Your instructions
Extract the data from its first line through the line containing "y-tick-label: 0.4 is", both included, and reproduce those lines verbatim.

Given data
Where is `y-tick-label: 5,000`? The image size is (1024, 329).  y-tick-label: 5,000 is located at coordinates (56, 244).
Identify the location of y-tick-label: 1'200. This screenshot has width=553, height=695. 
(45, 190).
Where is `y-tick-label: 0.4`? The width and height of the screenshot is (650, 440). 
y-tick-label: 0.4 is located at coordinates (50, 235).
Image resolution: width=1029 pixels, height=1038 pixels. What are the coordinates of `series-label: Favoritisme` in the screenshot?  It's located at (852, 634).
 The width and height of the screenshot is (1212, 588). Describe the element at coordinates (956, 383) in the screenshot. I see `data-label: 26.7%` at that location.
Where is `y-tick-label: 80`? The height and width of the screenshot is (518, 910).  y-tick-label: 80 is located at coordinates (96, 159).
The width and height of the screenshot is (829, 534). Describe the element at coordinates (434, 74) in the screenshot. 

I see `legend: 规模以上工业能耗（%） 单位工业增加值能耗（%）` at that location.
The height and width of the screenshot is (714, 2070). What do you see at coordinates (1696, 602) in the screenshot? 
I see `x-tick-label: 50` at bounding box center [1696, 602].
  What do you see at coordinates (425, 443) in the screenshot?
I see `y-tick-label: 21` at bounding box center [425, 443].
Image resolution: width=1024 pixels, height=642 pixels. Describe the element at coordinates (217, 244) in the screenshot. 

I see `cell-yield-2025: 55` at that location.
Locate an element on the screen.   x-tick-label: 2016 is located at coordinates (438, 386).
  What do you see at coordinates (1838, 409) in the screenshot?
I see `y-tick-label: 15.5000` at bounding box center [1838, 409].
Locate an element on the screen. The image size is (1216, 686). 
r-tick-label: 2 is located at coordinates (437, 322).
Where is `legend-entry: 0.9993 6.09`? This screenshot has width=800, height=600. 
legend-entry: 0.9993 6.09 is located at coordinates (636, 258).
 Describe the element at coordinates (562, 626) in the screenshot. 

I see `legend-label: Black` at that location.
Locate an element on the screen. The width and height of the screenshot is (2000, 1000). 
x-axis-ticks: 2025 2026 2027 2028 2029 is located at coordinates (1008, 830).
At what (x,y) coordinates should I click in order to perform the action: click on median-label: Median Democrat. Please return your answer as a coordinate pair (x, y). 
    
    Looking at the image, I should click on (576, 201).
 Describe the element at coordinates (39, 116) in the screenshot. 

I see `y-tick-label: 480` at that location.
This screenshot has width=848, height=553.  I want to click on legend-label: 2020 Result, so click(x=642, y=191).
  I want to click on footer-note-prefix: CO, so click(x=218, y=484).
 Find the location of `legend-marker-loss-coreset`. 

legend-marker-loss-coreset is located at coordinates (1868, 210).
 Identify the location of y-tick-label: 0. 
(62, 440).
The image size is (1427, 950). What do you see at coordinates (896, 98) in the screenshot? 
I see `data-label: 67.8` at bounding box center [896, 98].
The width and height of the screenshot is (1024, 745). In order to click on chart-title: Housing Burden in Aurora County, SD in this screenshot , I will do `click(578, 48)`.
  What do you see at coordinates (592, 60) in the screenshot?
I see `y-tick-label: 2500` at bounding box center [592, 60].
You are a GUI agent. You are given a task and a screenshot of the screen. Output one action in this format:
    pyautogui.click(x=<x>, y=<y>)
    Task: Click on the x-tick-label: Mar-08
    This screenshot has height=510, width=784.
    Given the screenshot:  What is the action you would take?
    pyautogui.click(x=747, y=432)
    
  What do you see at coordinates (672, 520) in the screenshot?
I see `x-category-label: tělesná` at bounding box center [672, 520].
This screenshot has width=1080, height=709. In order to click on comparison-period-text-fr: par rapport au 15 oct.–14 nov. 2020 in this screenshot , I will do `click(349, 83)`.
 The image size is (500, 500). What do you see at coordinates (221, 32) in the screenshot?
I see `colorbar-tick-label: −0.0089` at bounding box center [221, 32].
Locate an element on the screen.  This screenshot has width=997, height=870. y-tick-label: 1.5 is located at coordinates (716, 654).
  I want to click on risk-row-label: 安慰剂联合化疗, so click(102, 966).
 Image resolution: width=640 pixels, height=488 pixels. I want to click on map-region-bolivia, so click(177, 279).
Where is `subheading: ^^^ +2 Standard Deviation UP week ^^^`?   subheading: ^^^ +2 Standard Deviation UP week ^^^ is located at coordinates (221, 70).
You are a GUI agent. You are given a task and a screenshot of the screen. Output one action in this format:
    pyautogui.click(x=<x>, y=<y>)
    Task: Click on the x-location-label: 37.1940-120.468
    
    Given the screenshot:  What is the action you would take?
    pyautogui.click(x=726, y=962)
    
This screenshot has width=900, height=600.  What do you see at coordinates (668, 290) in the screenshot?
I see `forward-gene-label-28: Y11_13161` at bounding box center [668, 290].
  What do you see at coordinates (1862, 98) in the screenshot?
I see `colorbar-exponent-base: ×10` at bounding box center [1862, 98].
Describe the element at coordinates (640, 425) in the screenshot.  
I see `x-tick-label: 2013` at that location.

Exercise solution
Where is `y-tick-label: 5,000`? The image size is (1024, 329).  y-tick-label: 5,000 is located at coordinates (56, 244).
Identify the location of y-tick-label: 1'200. This screenshot has width=553, height=695. 
(45, 190).
Where is `y-tick-label: 0.4`? The width and height of the screenshot is (650, 440). 
y-tick-label: 0.4 is located at coordinates (50, 235).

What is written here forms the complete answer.